### Work item
Search the entries below for the word "computer" and copy each line that has it.

Stored entries

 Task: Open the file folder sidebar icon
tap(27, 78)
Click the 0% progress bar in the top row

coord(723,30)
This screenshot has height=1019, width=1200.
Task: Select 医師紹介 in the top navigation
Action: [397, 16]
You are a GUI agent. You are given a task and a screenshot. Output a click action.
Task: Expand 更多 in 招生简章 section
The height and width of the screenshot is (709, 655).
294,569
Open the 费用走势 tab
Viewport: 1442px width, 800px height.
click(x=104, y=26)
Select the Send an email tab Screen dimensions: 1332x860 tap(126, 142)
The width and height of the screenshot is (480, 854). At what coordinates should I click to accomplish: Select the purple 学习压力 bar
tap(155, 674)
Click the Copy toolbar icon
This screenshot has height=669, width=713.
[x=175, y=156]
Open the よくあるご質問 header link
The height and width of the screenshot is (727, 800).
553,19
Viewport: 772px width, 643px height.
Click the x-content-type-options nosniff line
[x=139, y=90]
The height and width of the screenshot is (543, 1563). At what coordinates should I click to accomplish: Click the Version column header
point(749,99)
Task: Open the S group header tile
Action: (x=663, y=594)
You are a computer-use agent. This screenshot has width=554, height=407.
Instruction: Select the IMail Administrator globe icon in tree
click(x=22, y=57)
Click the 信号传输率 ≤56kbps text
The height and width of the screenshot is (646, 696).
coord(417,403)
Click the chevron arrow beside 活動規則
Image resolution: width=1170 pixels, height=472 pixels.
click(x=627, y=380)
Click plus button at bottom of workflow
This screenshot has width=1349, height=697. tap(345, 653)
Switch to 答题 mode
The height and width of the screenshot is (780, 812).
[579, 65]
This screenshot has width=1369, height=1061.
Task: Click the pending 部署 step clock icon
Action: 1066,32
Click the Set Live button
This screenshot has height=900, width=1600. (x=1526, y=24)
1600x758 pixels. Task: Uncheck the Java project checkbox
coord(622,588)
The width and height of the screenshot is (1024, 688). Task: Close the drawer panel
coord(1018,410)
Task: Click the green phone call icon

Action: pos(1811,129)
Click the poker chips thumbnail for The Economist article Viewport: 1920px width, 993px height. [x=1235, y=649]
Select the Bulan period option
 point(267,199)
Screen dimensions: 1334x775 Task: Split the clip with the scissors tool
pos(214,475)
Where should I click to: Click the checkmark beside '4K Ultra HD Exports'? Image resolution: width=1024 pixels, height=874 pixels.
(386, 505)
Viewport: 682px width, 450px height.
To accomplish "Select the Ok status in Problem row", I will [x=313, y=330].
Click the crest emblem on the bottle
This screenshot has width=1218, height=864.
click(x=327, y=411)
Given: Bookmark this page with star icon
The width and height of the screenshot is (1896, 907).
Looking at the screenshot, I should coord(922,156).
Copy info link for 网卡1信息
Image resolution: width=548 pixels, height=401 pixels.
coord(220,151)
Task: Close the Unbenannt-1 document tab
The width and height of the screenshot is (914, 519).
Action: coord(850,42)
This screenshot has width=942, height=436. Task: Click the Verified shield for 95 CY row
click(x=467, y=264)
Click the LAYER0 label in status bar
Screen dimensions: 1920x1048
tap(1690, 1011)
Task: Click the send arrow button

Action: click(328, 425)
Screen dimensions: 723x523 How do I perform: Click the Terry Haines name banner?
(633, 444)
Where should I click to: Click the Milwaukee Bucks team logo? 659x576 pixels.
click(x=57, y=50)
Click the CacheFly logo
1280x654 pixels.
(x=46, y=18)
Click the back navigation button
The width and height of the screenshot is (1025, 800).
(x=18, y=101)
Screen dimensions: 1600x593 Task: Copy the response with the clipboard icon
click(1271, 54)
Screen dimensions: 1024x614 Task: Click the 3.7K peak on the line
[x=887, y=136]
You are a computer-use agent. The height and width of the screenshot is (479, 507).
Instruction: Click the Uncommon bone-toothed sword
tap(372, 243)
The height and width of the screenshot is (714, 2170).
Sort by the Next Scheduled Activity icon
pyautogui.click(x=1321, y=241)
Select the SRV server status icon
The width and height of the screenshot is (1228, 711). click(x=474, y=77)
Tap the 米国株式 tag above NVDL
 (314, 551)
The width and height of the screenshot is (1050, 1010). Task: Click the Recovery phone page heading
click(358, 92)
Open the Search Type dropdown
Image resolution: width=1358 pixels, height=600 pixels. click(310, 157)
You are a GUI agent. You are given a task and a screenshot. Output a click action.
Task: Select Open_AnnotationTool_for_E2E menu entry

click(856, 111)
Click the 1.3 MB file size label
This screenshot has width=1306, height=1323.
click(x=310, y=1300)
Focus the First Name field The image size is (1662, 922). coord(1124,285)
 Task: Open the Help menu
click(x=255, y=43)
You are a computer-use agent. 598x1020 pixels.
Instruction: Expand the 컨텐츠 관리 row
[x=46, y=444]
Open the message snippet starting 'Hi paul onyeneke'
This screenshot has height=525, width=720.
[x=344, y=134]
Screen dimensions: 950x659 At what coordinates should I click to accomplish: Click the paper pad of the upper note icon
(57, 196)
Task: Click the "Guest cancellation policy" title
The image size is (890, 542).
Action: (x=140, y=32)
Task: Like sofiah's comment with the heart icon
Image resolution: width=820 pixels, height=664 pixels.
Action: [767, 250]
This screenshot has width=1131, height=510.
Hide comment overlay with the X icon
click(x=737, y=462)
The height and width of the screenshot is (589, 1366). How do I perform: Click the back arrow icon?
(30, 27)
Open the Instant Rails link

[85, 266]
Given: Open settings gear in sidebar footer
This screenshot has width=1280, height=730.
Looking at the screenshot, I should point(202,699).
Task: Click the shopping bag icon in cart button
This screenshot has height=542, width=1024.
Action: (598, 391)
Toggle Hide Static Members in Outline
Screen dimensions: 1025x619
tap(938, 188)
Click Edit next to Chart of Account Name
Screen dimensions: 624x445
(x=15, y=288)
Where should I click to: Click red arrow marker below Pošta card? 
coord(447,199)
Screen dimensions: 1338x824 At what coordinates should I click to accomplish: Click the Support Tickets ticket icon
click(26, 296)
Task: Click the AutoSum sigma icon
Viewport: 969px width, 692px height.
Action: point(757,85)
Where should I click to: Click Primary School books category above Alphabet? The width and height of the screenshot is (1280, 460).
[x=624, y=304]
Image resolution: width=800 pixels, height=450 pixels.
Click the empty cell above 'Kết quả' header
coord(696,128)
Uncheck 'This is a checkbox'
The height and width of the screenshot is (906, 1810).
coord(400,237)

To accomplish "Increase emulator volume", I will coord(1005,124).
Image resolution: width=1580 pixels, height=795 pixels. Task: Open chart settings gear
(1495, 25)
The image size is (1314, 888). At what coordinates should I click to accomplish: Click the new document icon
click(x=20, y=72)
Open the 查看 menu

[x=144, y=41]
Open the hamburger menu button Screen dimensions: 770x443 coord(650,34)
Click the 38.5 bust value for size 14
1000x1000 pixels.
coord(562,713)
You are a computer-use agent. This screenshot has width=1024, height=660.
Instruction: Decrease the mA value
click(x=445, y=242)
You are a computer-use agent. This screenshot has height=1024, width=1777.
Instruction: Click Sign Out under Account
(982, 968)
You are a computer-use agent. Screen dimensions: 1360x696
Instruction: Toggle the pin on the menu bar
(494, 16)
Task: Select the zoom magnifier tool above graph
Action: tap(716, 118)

### Solution below
You are a computer-use agent. This screenshot has width=554, height=407.
You are a computer-use agent. The height and width of the screenshot is (479, 507).
You are a computer-use agent. 598x1020 pixels.
You are a computer-use agent. This screenshot has width=1024, height=660.
You are a computer-use agent. This screenshot has height=1024, width=1777.
You are a computer-use agent. Screen dimensions: 1360x696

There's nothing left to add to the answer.